I have three dataframes [Accepted, Ignored, Input]. We have to check the "Subset" column strings of Input df in the subset columns of accepted and ignored df. If the subset are not present in both of them, we have to keep them in exception. [Strings should match exactly]] For eg.
Accepted df is
Subset1 Subset2
AC ASD
ZX AGH
Ignored df is
Subset1 Subset2
AD ADS
Input df is
Name Subset
Apple AC,AD,AGH
Bat ZX,ADS,AXC
Cat HJ,AGH
Output we need:
Name Subset Accepted Ignored Exception
Apple AC,AD,AGH AC, AGH AD
Bat ZX,ADS,AXC ZX ADS AXC
Cat HJ,AGH AGH HJ
All the dataframes can have multiple rows and columns.

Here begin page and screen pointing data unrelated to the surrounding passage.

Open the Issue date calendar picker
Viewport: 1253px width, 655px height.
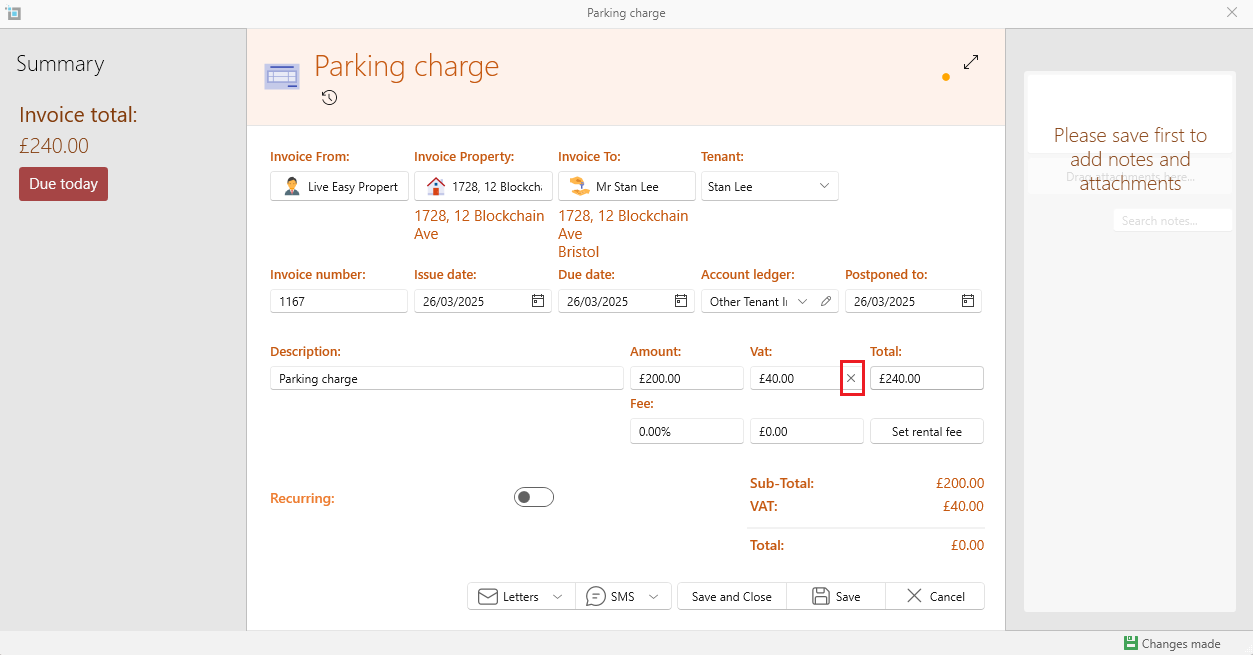click(537, 301)
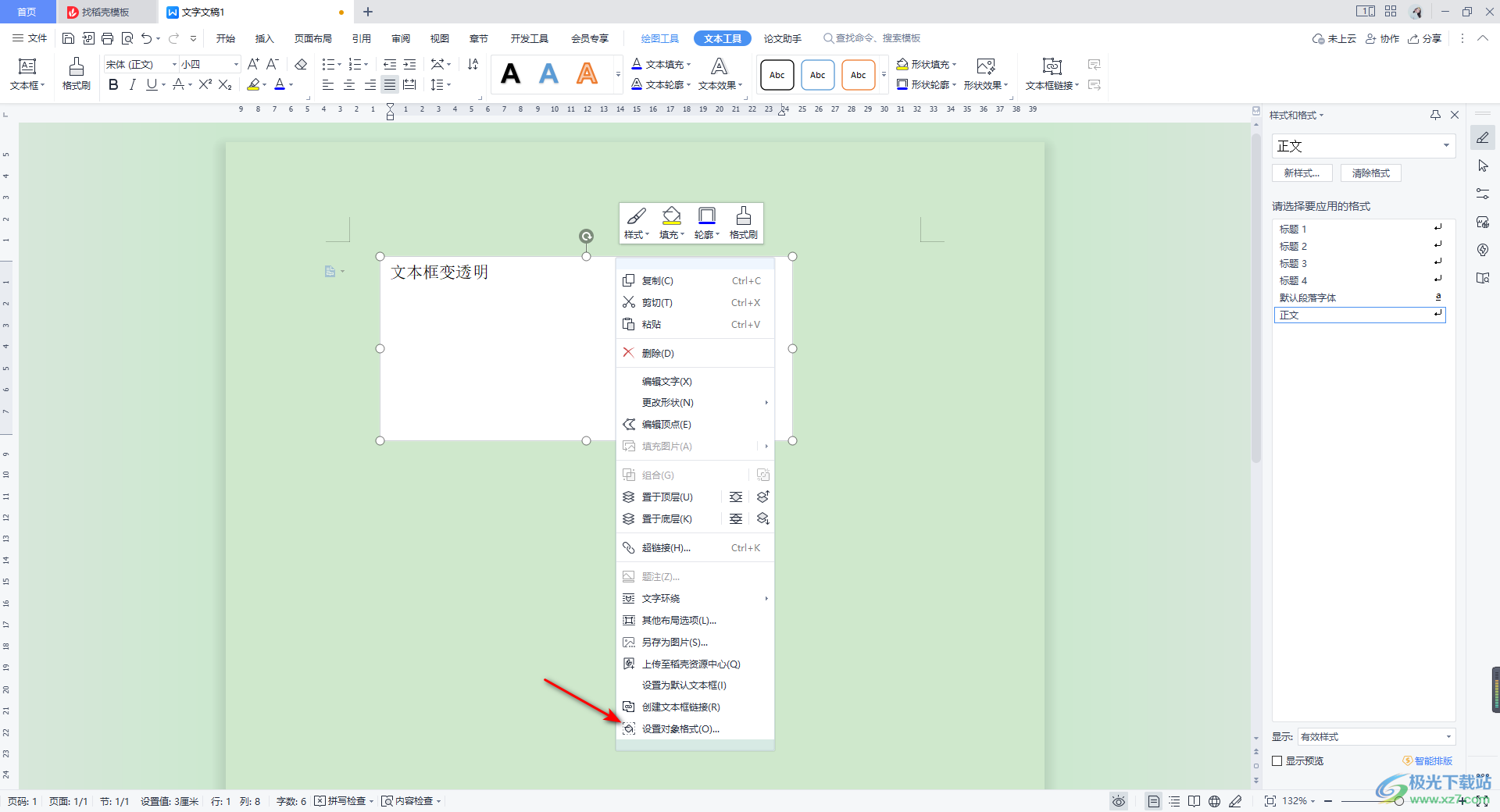The height and width of the screenshot is (812, 1500).
Task: Click the 文本框链接 text box link icon
Action: [x=1052, y=74]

How can I do it using Python.
CodePudding user response:
Use sets for get intersection and difference in splitted values by ,
, last join back to strings by join
:
Accepted = set(df1.to_numpy().ravel())
Ignored = set(df2.to_numpy().ravel())
Both = set.union(Accepted,Ignored)
df['Accepted'] = df['Subset'].apply(lambda x: ','.join(Accepted & set(x.split(','))))
df['Ignored'] = df['Subset'].apply(lambda x: ','.join(Ignored & set(x.split(','))))
df['Exception'] = df['Subset'].apply(lambda x: ','.join(set(x.split(',')) - Both))
print (df)
Name Subset Accepted Ignored Exception
0 Apple AC,AD,AGH AC,AGH AD
1 Bat ZX,ADS,AXC ZX ADS AXC
2 Cat HJ,AGH AGH HJ
CodePudding user response:
Here's a way to do with vanilla lists.
accepted_list = [item for sublist in accepted_df.values.tolist() for item in sublist]
ignored_list = [item for sublist in ignored_df.values.tolist() for item in sublist]
input_df["Subset"] = input_df["Subset"].apply(lambda x: x.split(","))
input_df["Accepted"] = input_df["Subset"].apply(lambda x: [i for i in x if i in accepted_list])
input_df["Ignored"] = input_df["Subset"].apply(lambda x: [i for i in x if i in ignored_list])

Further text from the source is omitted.